Según ha adelantado la consejería de Agricultura, para la concesión de financiación pública a los proyectos que se presenten se tendrán en consideración prioritaria aquellos que tengan un componente innovador, cuenten con jóvenes y mujeres en las entidades promotoras, pertenezcan a asociaciones y tengan una orientación ecológica.

Asimismo, desde el Gobierno andaluz han explicado que el PDR de Andalucía se enmarca no sólo en la Estrategia Europa 2020 donde se definen los objetivos que se pretenden alcanzar por la Unión Europea, sino también en otros documentos regionales como el Acuerdo por el Sector Agrario y el Mundo Rural Andaluz, firmado con el sector en 2013 y en el que se establecieron las siguientes estrategias generales: fomentar la mejora de la competitividad del sector agroalimentario; potenciar la formación y transferencia del conocimiento al sector, a través de la creación de espacios de conocimiento; considerar innovación y cooperación como políticas horizontales para su aplicación en todas las actuaciones a llevar a cabo; fomentar actuaciones en el sector agrario que contribuyan a conformarse como principal generador de empleo en el medio rural; potenciar la incorporación de jóvenes al sector agroalimentario y fomentar la sostenibilidad.

En esta ocasión, la Consejería asegura que una de sus apuestas estratégicas a la hora de emplear los fondos de Desarrollo rural será la de hacer "una clara apuesta por el relevo generacional" y, de hecho, a la hora de publicar las nuevas ayudas a la incorporación de jóvenes, que han salido con un presupuesto de 130 millones de euros, ya se avanzó que la idea era aumentar esa cifra si hiciera falta.
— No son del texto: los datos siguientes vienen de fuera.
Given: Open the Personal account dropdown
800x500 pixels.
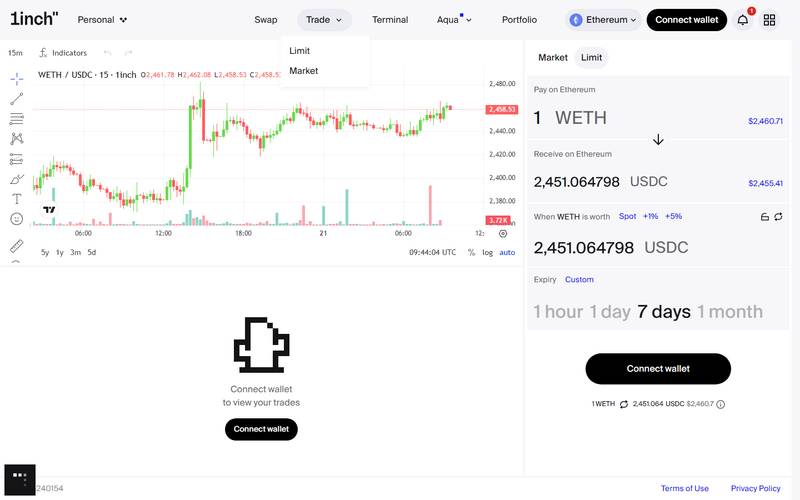Looking at the screenshot, I should [102, 20].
En cualquier caso, entre los objetivos intrínsecos de estos planes está "propiciar la sostenibilidad económica, social y ambiental del campo andaluz y también el ser un importante instrumento de planificación para fomentar la competitividad, la diversificación económica y la calidad de vida de los pueblos andaluces".
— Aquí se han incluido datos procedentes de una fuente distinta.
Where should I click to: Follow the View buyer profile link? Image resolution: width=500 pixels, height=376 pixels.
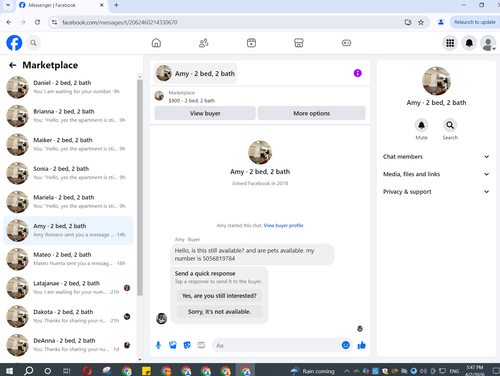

Los objetivos principales que han de cumplir los PDR vienen marcados por Europa que de hecho aprueba cada uno de ellos -fase en la que aún está el PDR andaluz-. Esos objetivos básicos que han de cumplor todos y cada uno de los más de mil planes de desarrollo rural que se aplican en toda Europa son: fomentar la transferencia de conocimientos y las innovaciones en el sector agrícola, en el sector silvícola y en las zonas rurales; mejorar la competitividad de todos los tipos de agricultura y la viabilidad de las explotaciones y el manejo forestal sostenible; fomentar la organización de la cadena de distribución de alimentos incluyendo la transformación y comercialización de productos y la gestión de riesgos en el sector agrícola; restaurar, preservar y mejorar los ecosistemas dependientes de la agricultura y la silvicultura; promover la eficiencia de los recursos y alentar el paso a una economía capaz de adaptarse a los cambios climáticos en el sector agrícola, el de los alimentos y el silvícola; así como fomentar la inclusión social, la reducción de la pobreza y el desarrollo económico de las zonas rurales.